This post may contain affiliate links. Read my disclosure policy. These jeweled biscotti are a wonderful treat. You will love that they aren’t overly sweet; a low-guilt cookie! This recipe makes enough to share with friends, family and neighbors; making it the perfect Holiday cookie! One of the gals in church, Tanya of Chaff & Grain Blog, shared this recipe with me. She is well known on this blog for her Russian tea cakes, Parsley Rice (don’t judge my terrible pictures – it’s actually very tasty!), and Raspberry Pretzel jello – and these all happen to be major reader favorites by the way! Tanya, thank you so much for sharing this recipe with me. My entire family enjoyed them and my parents were particularly smitten ?.
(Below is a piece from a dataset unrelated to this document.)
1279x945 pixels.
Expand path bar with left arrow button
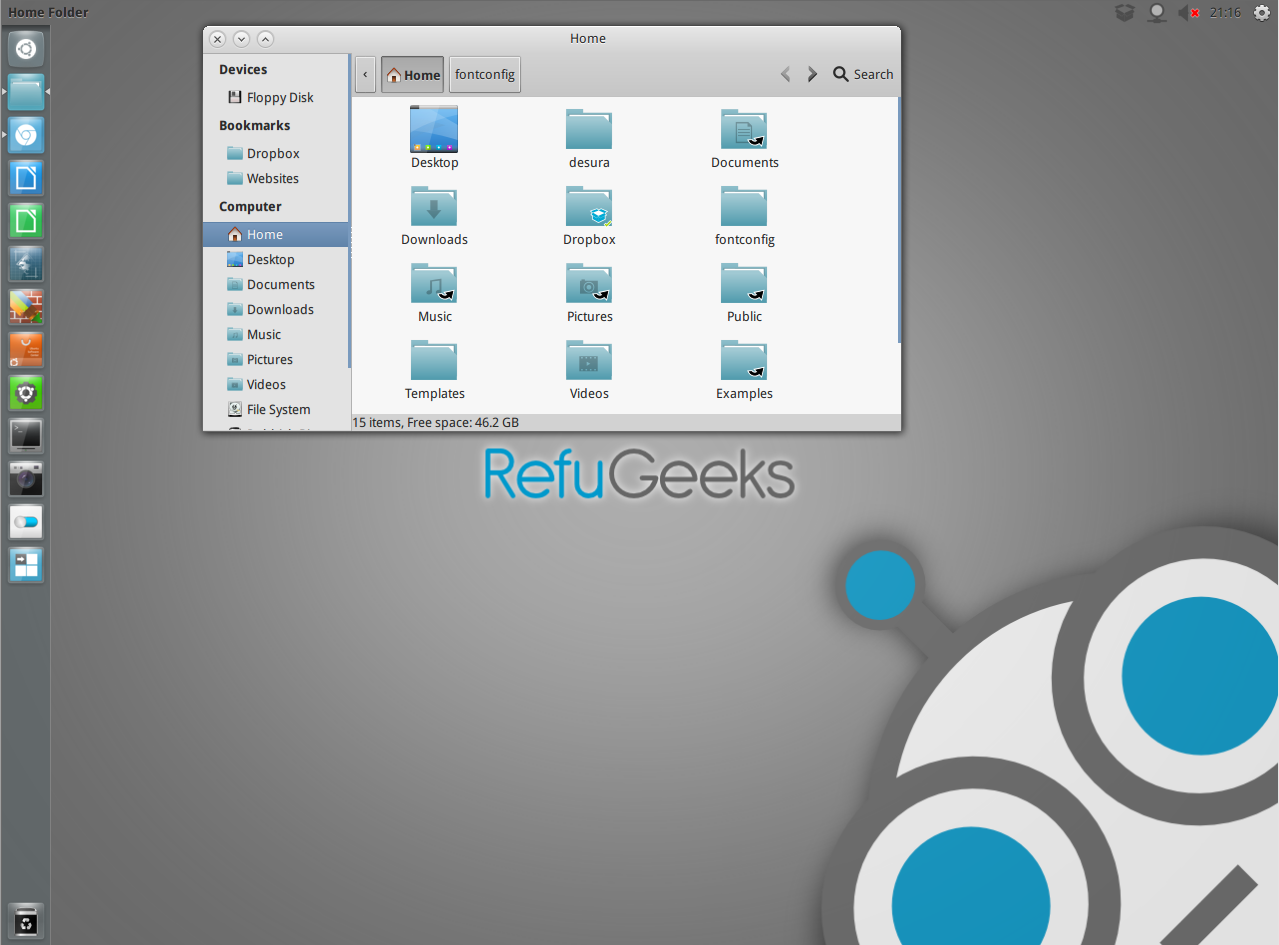click(365, 75)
Ingredients for the Best Biscotti:

1 cup shelled almonds 1 cup shelled pistachios 1/3 cup candied pineapple, diced 1/3 cup dried apricots, diced 1/3 cup candied cherries (I used dried craisins) 1/3 cup dried papaya 1 stick (8 Tbsp) unsalted butter, softened 1 cup granulated sugar 2 tsp vanilla extract 3 large eggs, room temp 3 1/4 cups all purpose flour *measured correctly 2 1/4 tsp baking powder 1/4 tsp salt

How to Make Biscotti:

Preheat Oven to 350˚F.

  1. Place almonds and pistachios on an un-greased baking sheet and bake at 350˚F for 8-10 min. Remove from oven to cool to room temp then coarsely chop and transfer to a medium bowl.

  2. Chop your dried/candied fruit into pieces about the size of raisins. Add dried fruit to the bowl with nuts and stir to combine. This would make one fine trail mix; I tell ya what!
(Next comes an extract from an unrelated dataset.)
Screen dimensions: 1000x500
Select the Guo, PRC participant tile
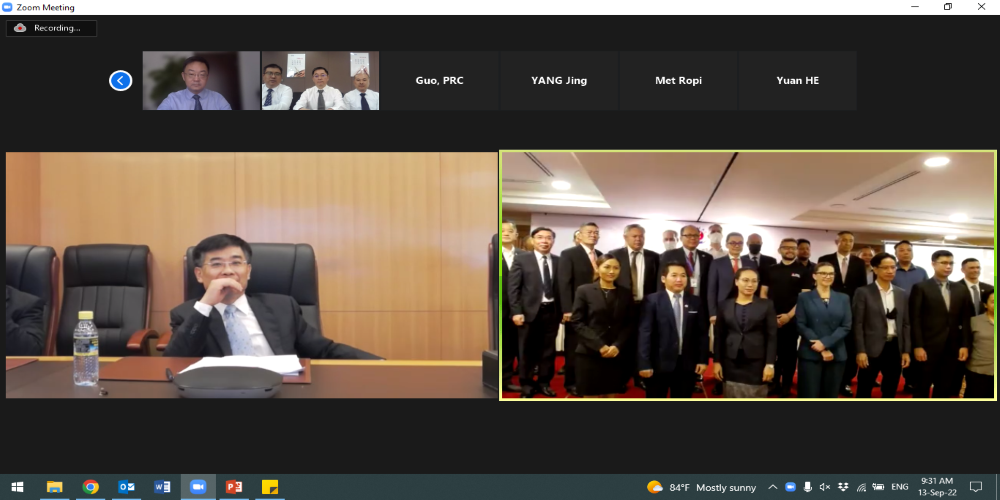pyautogui.click(x=439, y=81)
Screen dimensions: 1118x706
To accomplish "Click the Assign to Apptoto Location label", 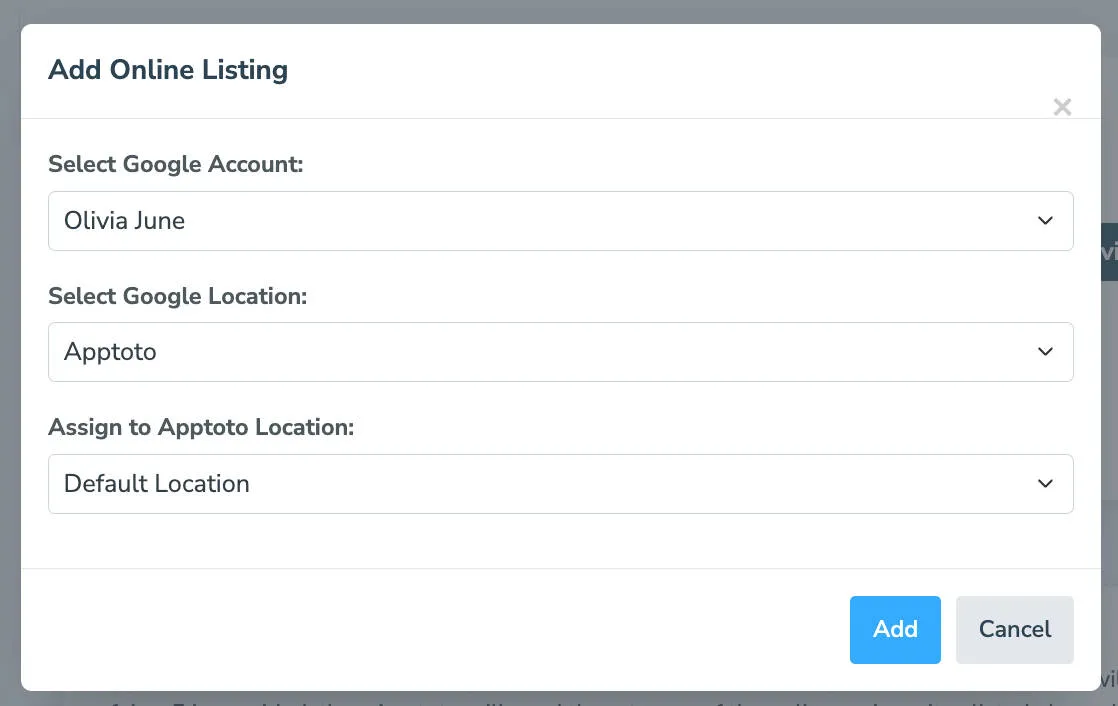I will (200, 427).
  3. In the bowl of your electric stand mixer with the whisk attachment, beat together: 1 stick butter, 1 cup sugar, and 2 tsp vanilla on high speed (3 min). Add 3 eggs and beat until well combined (1 min).

  4. In a medium bowl, whisk together 3 1/4 cups flour, 2 1/4 tsp baking powder, and 1/4 tsp salt. Add to the butter mixture and mix (with the paddle attachment) until combined. Stir in nuts and fruit with a spatula, mixing until dispersed.
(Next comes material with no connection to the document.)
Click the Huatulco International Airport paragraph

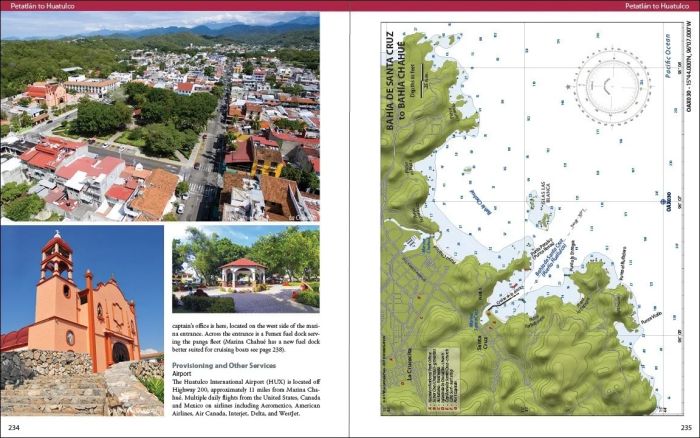pos(245,398)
  5. Divide the dough into three equal pieces and shape each piece into a 12″long by 2″ wide by 3/4″ thick. You can make them longer and wider but be sure you stay under 1″ in thickness for even baking. Arrange on a large greased baking sheet, at least 1″ apart. Bake at 350˚F for 25-28 min or until starting to turn golden (they shouldn’t be fully cooked at this point).

  6. Remove from oven and when cool enough to handle, use a serrated knife to carefully slice each log into individual biscotti (mine were about 1″ wide). Add a little more grease to the same baking pan(s), arrange cookies evenly over the top and bake 15-18 min or until golden and firm. Biscotti cookies will harden more as they cool.